Top of Available data

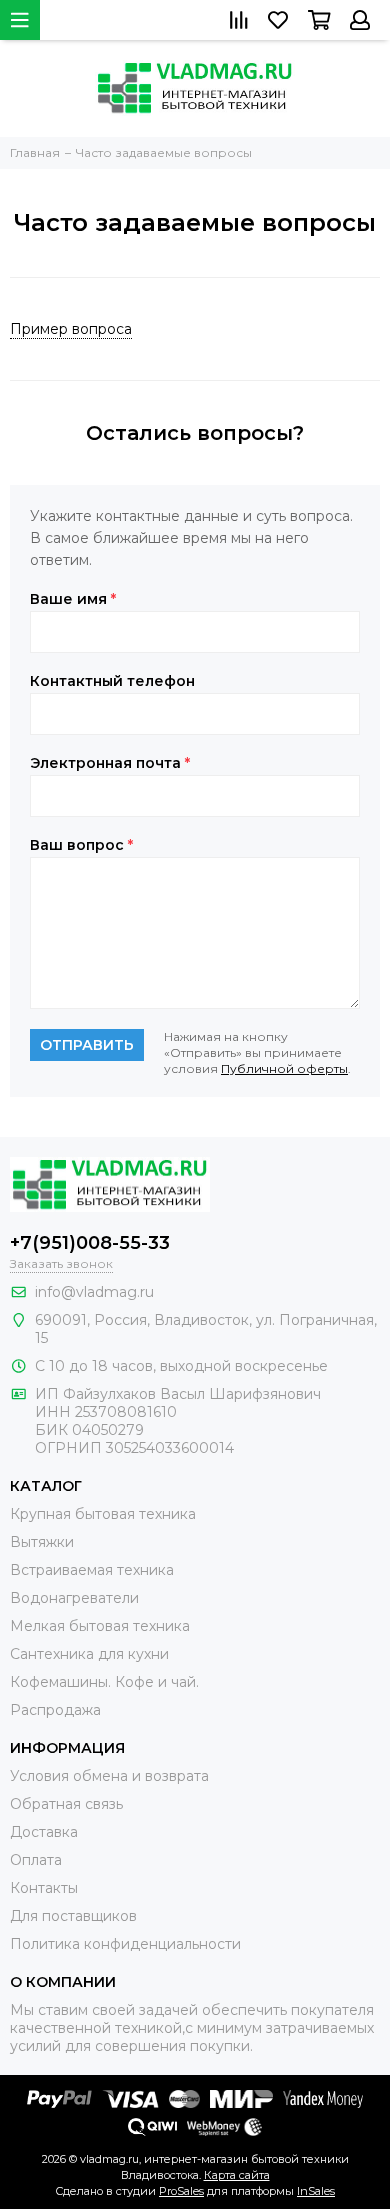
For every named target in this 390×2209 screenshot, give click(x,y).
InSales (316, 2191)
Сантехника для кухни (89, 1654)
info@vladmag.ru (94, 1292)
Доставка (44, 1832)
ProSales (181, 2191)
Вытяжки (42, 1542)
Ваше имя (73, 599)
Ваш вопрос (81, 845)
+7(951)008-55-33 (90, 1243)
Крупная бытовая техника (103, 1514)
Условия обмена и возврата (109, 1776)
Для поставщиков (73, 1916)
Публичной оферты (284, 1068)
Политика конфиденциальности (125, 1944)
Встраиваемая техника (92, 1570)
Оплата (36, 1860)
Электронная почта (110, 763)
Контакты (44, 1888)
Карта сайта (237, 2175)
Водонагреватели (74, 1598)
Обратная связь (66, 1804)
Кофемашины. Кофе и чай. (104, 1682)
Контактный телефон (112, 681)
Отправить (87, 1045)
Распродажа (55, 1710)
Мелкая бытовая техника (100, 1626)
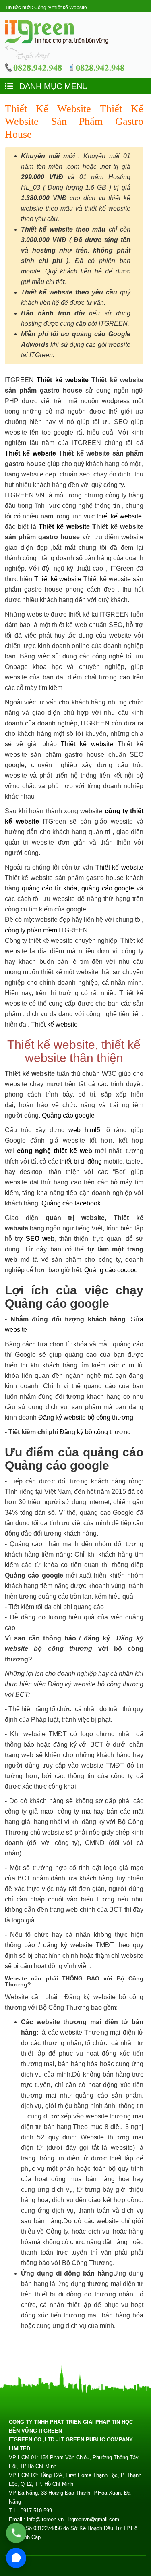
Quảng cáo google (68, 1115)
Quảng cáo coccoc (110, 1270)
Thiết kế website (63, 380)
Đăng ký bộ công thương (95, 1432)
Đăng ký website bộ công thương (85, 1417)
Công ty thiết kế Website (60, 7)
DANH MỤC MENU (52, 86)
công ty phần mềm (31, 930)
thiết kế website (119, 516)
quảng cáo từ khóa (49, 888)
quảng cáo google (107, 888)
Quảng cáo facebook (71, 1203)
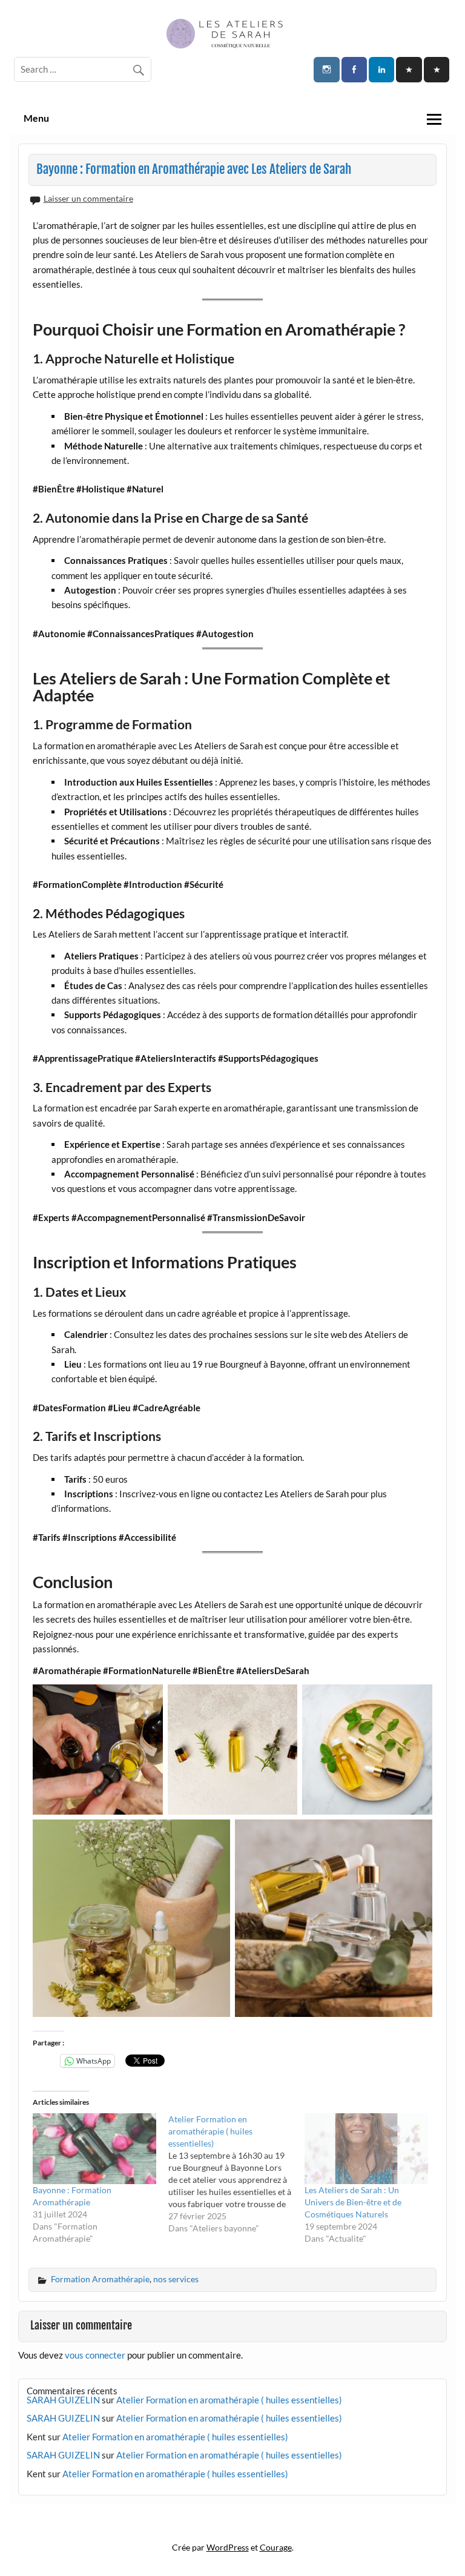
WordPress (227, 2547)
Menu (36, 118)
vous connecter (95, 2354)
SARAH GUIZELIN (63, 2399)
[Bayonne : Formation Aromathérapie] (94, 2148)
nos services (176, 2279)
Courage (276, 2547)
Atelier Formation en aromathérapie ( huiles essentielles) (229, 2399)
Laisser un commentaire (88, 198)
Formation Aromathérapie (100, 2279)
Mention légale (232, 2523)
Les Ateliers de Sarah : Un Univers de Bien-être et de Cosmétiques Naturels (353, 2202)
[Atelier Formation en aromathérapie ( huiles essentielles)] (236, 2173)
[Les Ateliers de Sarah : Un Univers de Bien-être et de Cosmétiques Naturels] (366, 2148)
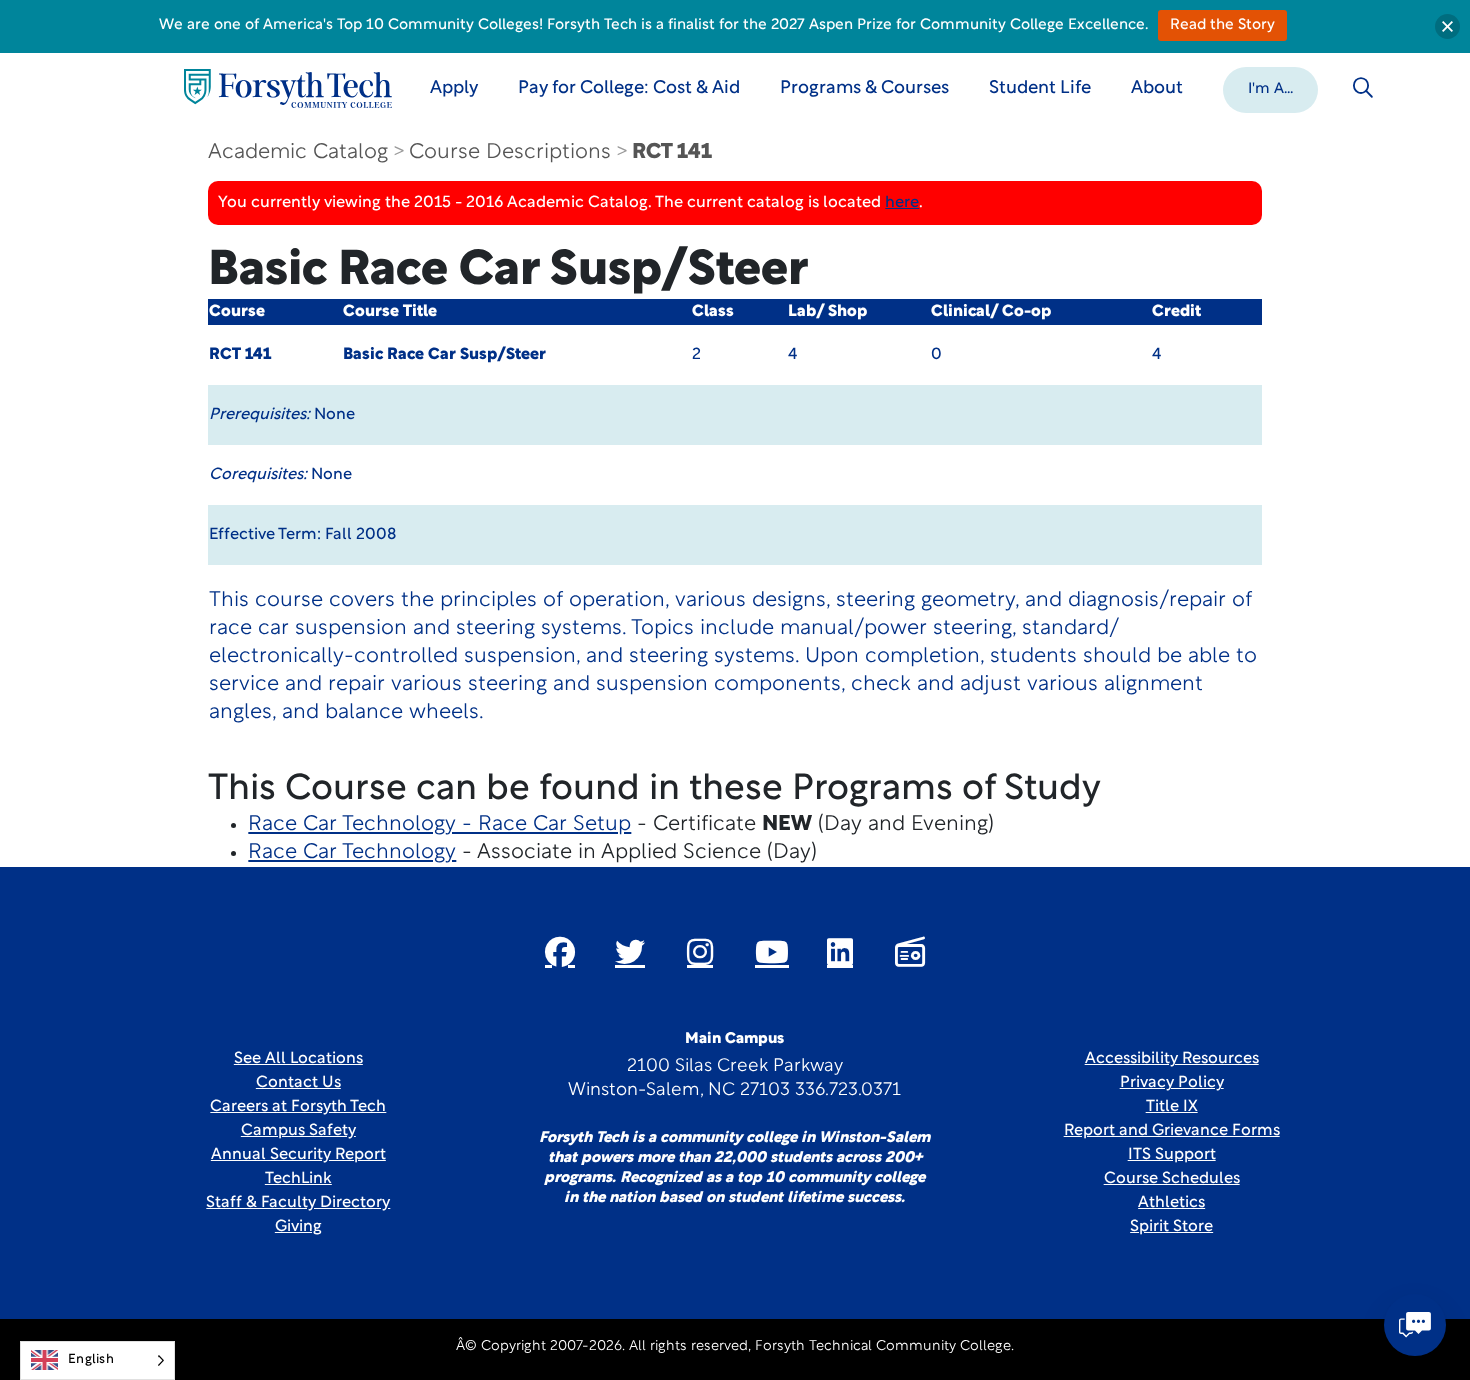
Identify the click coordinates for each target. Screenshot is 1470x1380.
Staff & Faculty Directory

Bottom of Available data

▶ **What is expected**:
Leaving out the pictures, restate each line of the listing above verbatim, from the opening line to the line bearing "Распродажа (55, 1710)", inclusive, and no more.

▶ **Solution to this task**:
For every named target in this 390×2209 screenshot, give click(x,y).
InSales (316, 2191)
Сантехника для кухни (89, 1654)
info@vladmag.ru (94, 1292)
Доставка (44, 1832)
ProSales (181, 2191)
Вытяжки (42, 1542)
Ваше имя (73, 599)
Ваш вопрос (81, 845)
+7(951)008-55-33 (90, 1243)
Крупная бытовая техника (103, 1514)
Условия обмена и возврата (109, 1776)
Для поставщиков (73, 1916)
Публичной оферты (284, 1068)
Политика конфиденциальности (125, 1944)
Встраиваемая техника (92, 1570)
Оплата (36, 1860)
Электронная почта (110, 763)
Контакты (44, 1888)
Карта сайта (237, 2175)
Водонагреватели (74, 1598)
Обратная связь (66, 1804)
Кофемашины. Кофе и чай. (104, 1682)
Контактный телефон (112, 681)
Отправить (87, 1045)
Распродажа (55, 1710)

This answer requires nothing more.